There are probably multiple ways to do this or frame this question
I have two tables I would like to join.
Table A
ID Column1A Column2A
56ade9.mobile.app. 1A_data 2A_data
ko9j77:web.source. 1A_data 2A_data
9eej:mobile.app. 1A_data 2A_data
pdfg6334df.web.source 1A_data 2A_data
gyu8ssl 1A_data 2A_data
Table B
ID Column1B Column2B
9eej 1B_data 2B_data
56ade9 1B_data 2B_data
gyu8ssl 1B_data 2B_data
pdfg6334df 1B_data 2B_data
ko9j77 1B_data 2B_data
And I'd like to join on the ID columns for a result of: (the row order doesn't matter)
ID Column1A Column2A Column1B Column2B
9eej
56ade9
pdfg633df
gyu8ssl
ko9j77
However the ID column in table A has additional, superfluous string characters which are delimitated by either a .
or a :
.
Some IDs in Table A will not have the superfluous strings added to the ID, such as the last row in Table A with ID gyu8ssl
The superfluous string sequence after the actual id in Table A is not consistent, and can be more than the examples I listed.
The actual id is not uniform in character length; however the first break in the alpha numeric sequence with a punctuation indicates the end of the actual ID which should be joined on.
Attempt:
I'm a bit stumped on how to approach this.

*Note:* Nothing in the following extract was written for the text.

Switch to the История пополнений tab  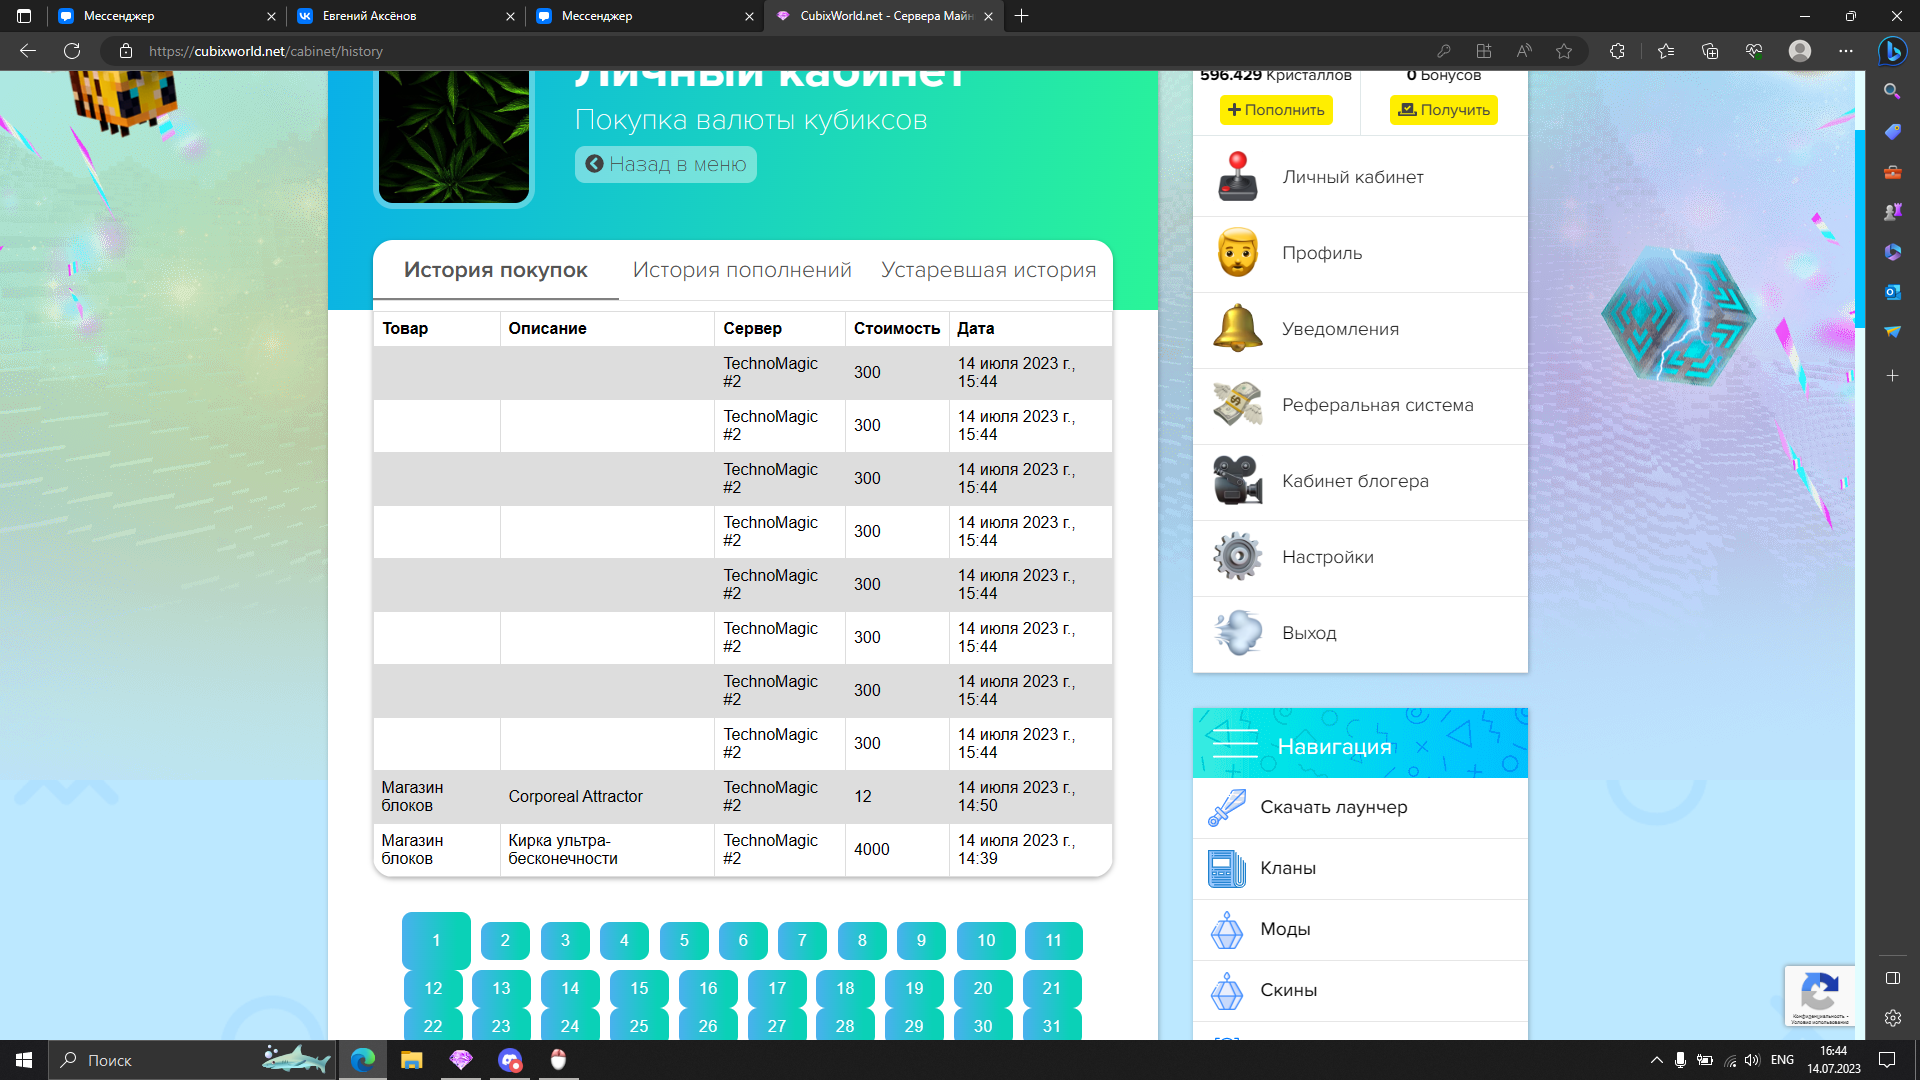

I was looking at STRING_SPLIT
but it seems to only take in one delimiter at a time and I don't think that will get me what I want. I'm actually kind of stymied.
Any suggestions?
CodePudding user response:
select b.ID
, a.ColumnA1
, a.ColumnA1
, b.ColumnB1
, b.ColumnB2
from TableB b
inner join TableA a
on case
when replace(a.ID, ':', '.') like '%.%'
then substring(a.ID, charindex('.', replace(a.ID, ':', '.')))
else a.ID
end = b.ID
CodePudding user response:
The first step to solving this is writing a SELECT
query for Table A with an expression over the ID
column such that the expression results match the values in table B. But I'll gloss over that part; I expect other answers here will be more than adequate to learn how to write this expression, even if they show it in an ON
clause instead of the SELECT
list.
Instead, I'll spend my time suggesting a better way to use this expression. Once you are confident in the accuracy of the expression, alter the table to add it as a computed column. This will allow you to make the column PERSISTED
, which can improve performance by saving from doing this work at run time every time you run the query. You can also index it, which can improve performance yet again.